* [WHAT THE TASK REQUIRES]: The listing below should be printed exactly, though its pictures must not be.
######
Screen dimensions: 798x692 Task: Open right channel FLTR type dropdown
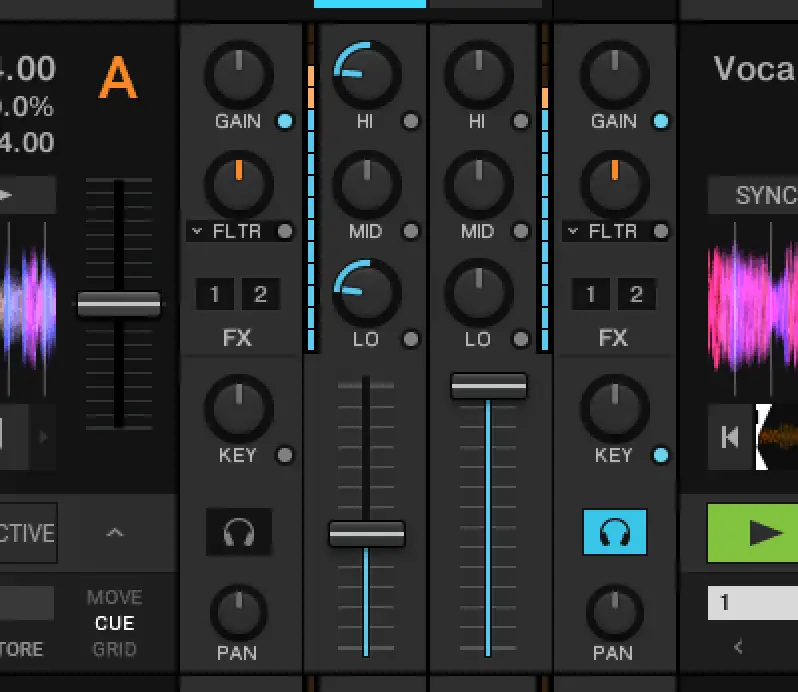point(573,232)
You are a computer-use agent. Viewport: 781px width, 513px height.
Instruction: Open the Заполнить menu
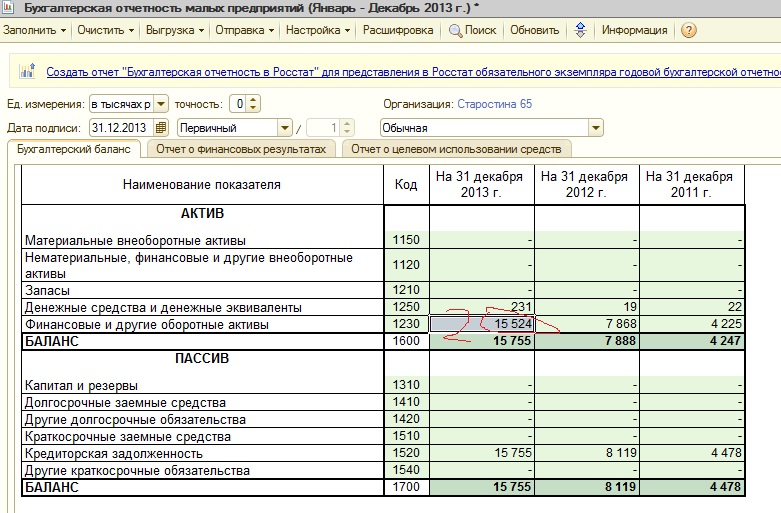point(34,30)
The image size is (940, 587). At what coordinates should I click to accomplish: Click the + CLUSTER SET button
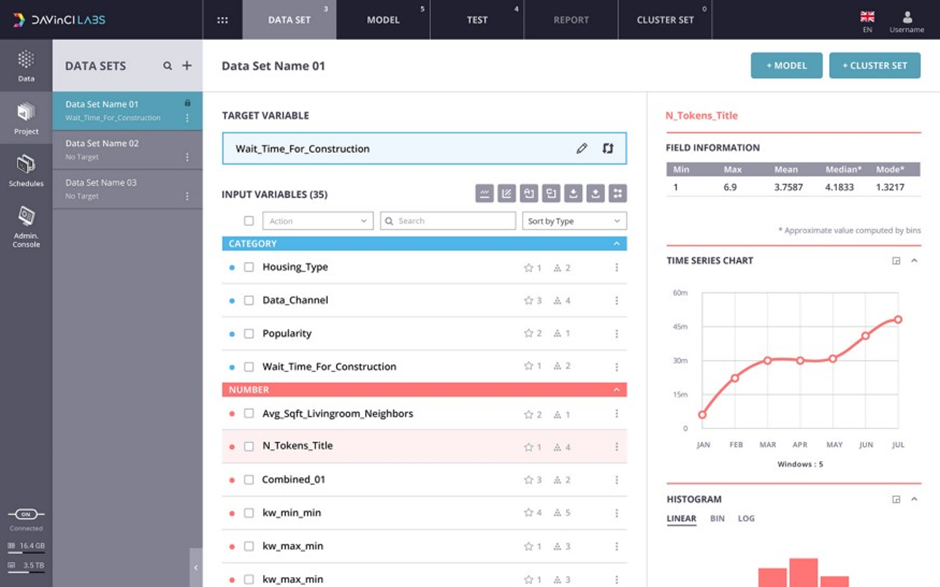[875, 65]
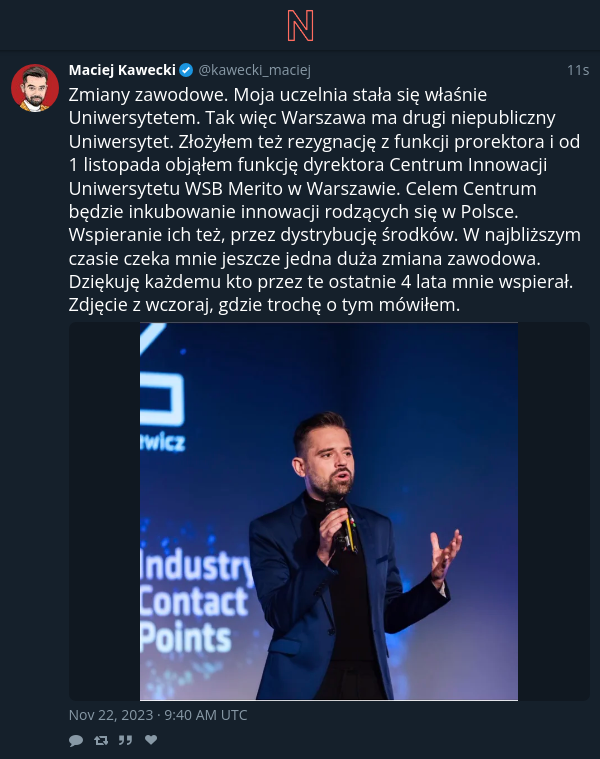This screenshot has height=759, width=600.
Task: Open the Maciej Kawecki display name link
Action: click(122, 70)
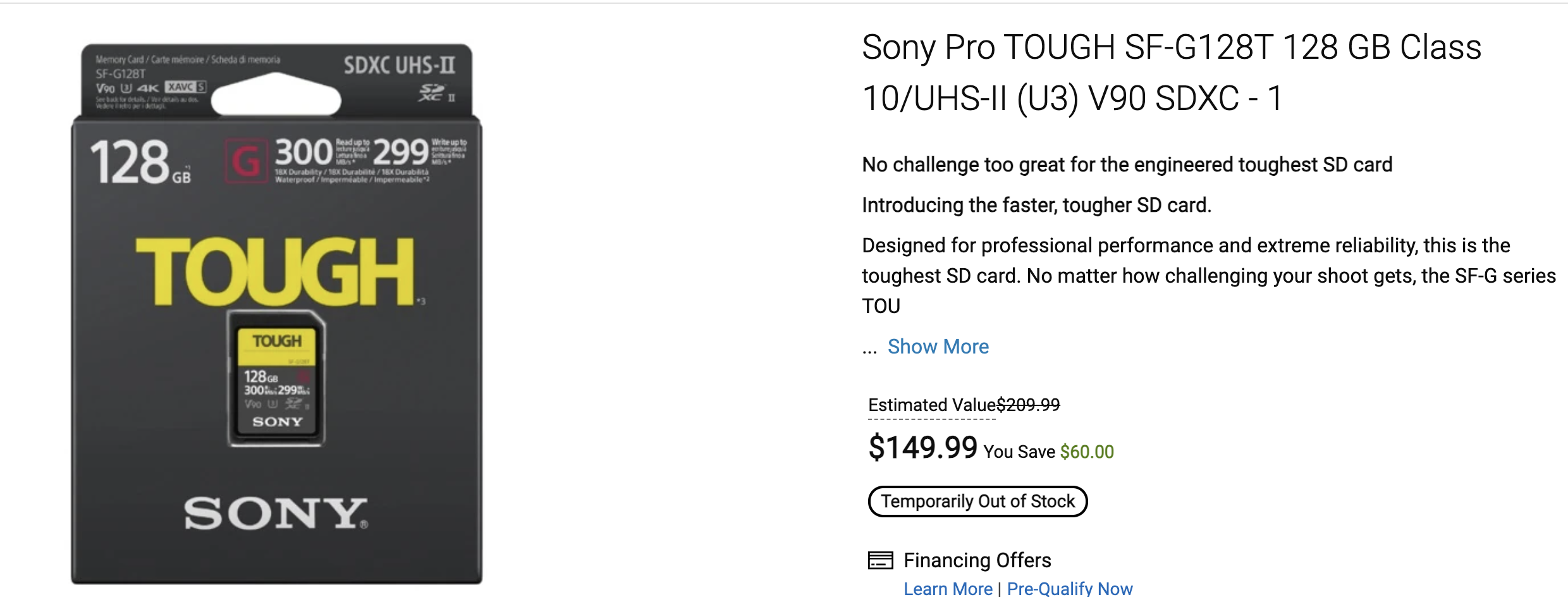Click the $149.99 current price
Screen dimensions: 1568x597
tap(922, 448)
######
* [RESPONSE]:
Screen dimensions: 798x692 Task: Open right channel FLTR type dropdown
point(573,232)
You are a computer-use agent. Viewport: 781px width, 513px height.
Instruction: Open the Заполнить menu
point(34,30)
The image size is (940, 587). At what coordinates should I click to accomplish: Click the + CLUSTER SET button
[875, 65]
This screenshot has height=759, width=600.
Task: Open the Maciej Kawecki display name link
Action: click(122, 70)
Click the $149.99 current price
Screen dimensions: 1568x597
tap(922, 448)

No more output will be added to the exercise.